Problem details
Would you give all of the records again, exactly as they read?

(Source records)
-=-=-

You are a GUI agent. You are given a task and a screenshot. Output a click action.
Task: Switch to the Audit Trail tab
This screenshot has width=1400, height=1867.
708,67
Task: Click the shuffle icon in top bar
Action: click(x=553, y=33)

-=-=-

Result of this task
You are a GUI agent. You are given a task and a screenshot. Output a click action.
Task: Switch to the Audit Trail tab
This screenshot has width=1400, height=1867.
708,67
Task: Click the shuffle icon in top bar
Action: click(x=553, y=33)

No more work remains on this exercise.